▶ Your objective:
Output, word for word, the lines of this listing that fall between the line with "Toggle normal view button in status bar" and the line with "Given: Select the name Gandalf the Gray", counting both of those lines, and no others.

--- START ---

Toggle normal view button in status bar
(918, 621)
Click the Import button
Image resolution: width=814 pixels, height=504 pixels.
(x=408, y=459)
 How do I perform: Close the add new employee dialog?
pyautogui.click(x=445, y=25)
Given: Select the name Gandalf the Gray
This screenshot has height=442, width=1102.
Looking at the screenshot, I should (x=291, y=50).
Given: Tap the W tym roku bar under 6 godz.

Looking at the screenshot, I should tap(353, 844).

--- END ---
--- START ---

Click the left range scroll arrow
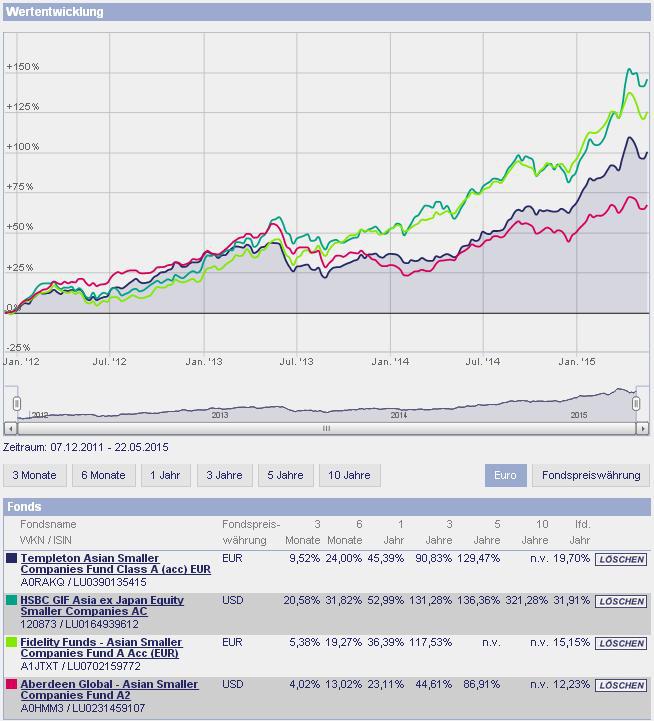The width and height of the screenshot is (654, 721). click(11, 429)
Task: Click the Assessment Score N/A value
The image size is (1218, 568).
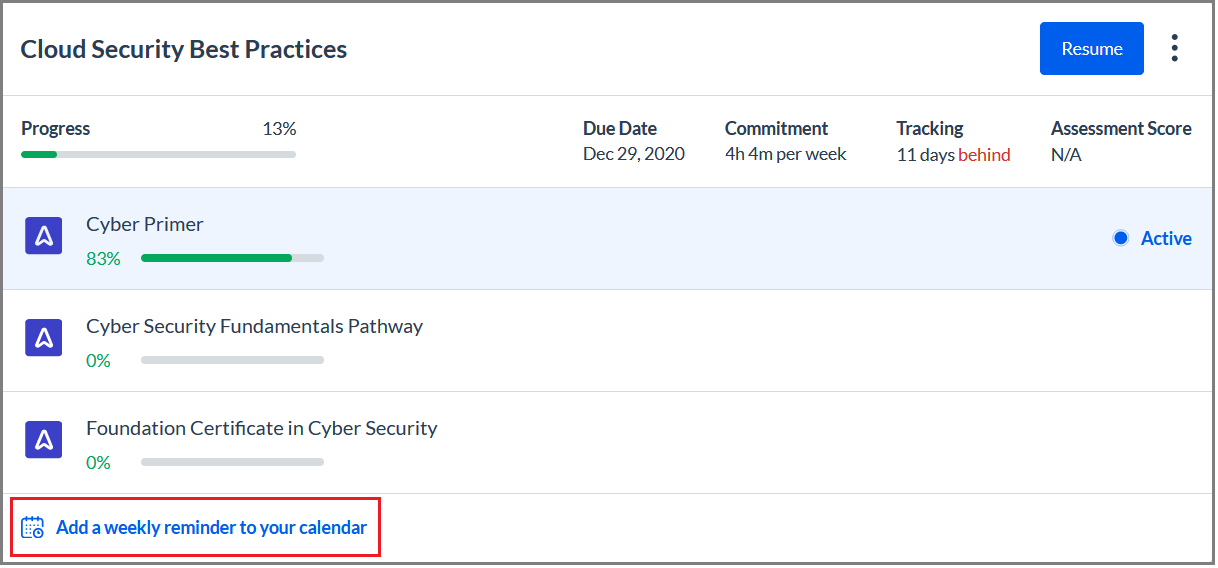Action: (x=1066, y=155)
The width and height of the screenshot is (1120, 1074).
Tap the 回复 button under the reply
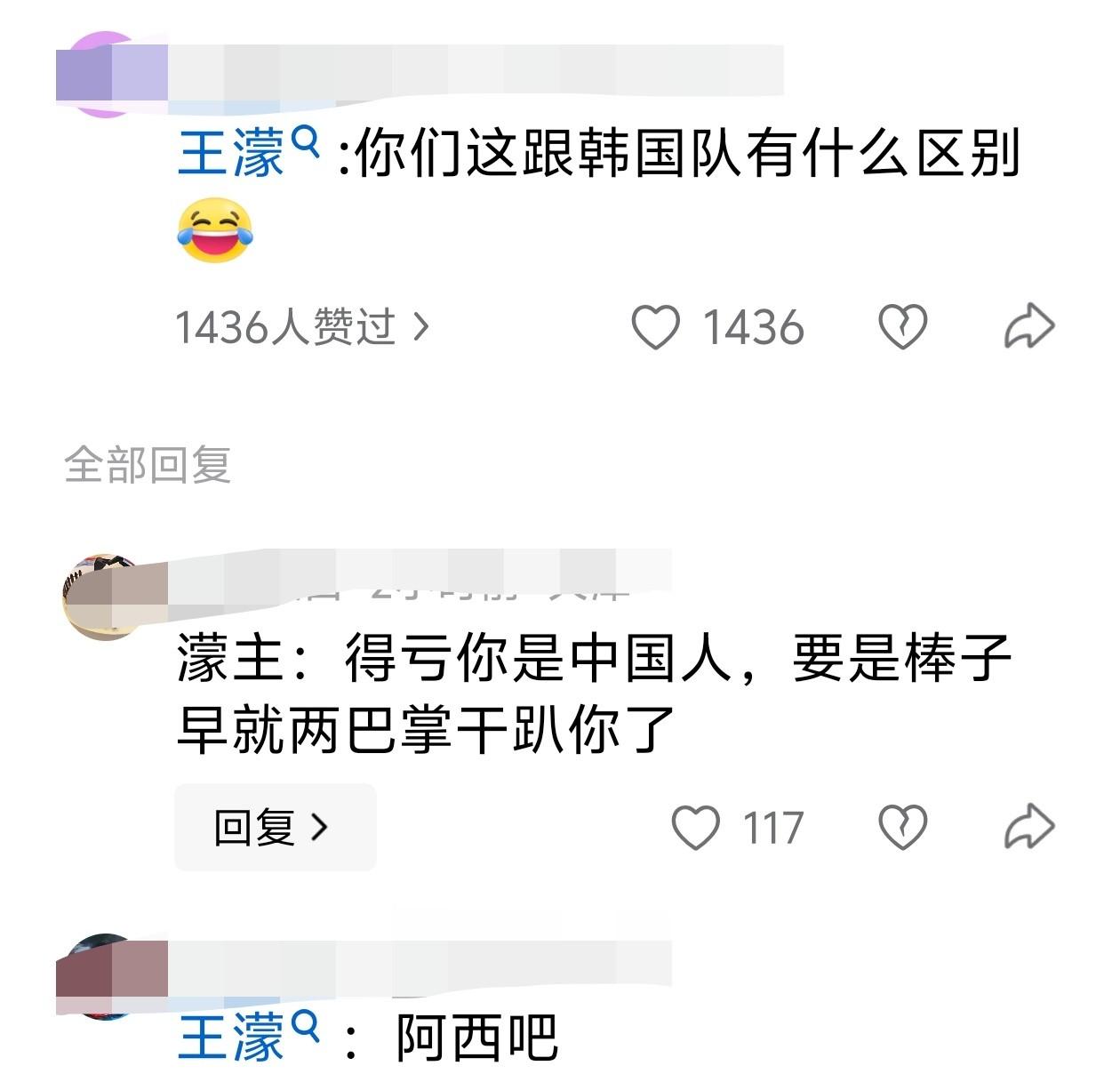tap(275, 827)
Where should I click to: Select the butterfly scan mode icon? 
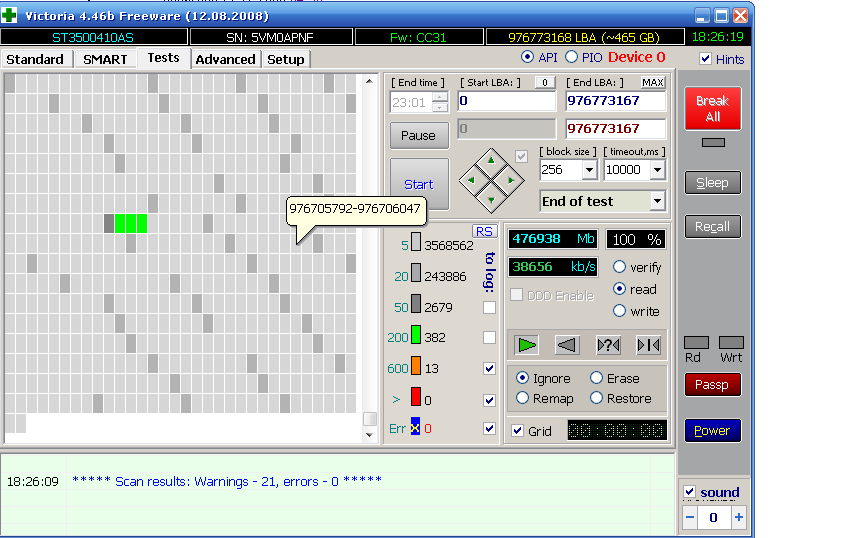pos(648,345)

--- END ---

▶ Your response:
Toggle normal view button in status bar
(918, 621)
Click the Import button
Image resolution: width=814 pixels, height=504 pixels.
(x=408, y=459)
 How do I perform: Close the add new employee dialog?
pyautogui.click(x=445, y=25)
Given: Select the name Gandalf the Gray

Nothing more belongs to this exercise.